What you are asked to do
Read the material below and count the lines holding the string "agent". Give that count with nothing added.
★ ★ ★
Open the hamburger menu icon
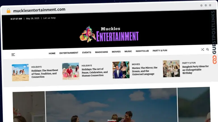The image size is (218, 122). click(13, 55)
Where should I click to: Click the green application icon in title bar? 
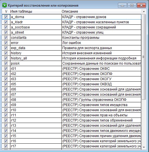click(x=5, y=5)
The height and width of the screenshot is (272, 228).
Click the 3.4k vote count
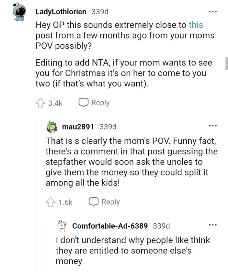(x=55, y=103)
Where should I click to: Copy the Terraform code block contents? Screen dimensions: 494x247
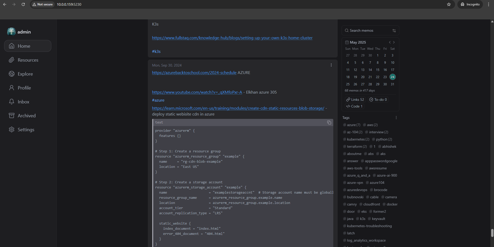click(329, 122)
★ ★ ★
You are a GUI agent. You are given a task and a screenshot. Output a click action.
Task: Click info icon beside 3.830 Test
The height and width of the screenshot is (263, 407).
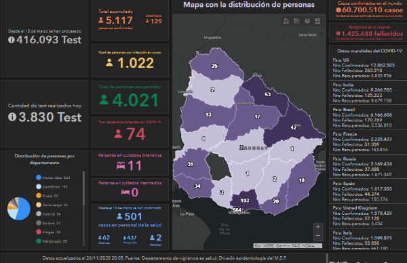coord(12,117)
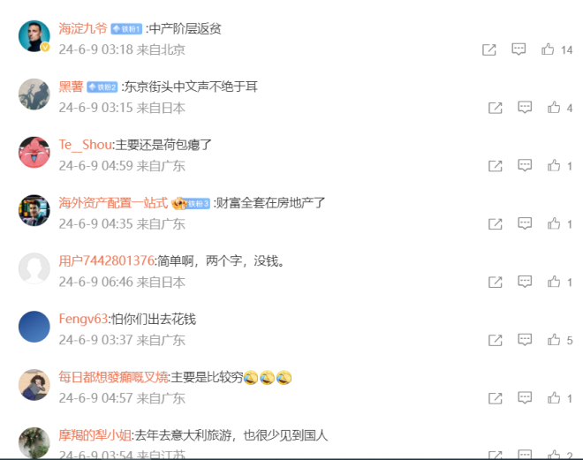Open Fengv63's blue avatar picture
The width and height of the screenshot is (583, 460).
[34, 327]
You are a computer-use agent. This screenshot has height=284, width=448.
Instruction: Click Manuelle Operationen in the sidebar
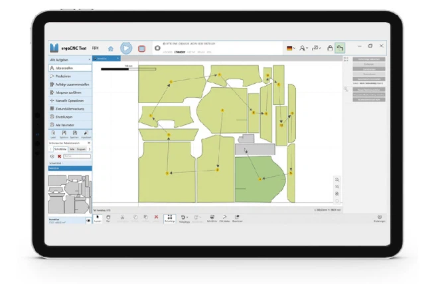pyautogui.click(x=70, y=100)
★ ★ ★
Solution to this problem
2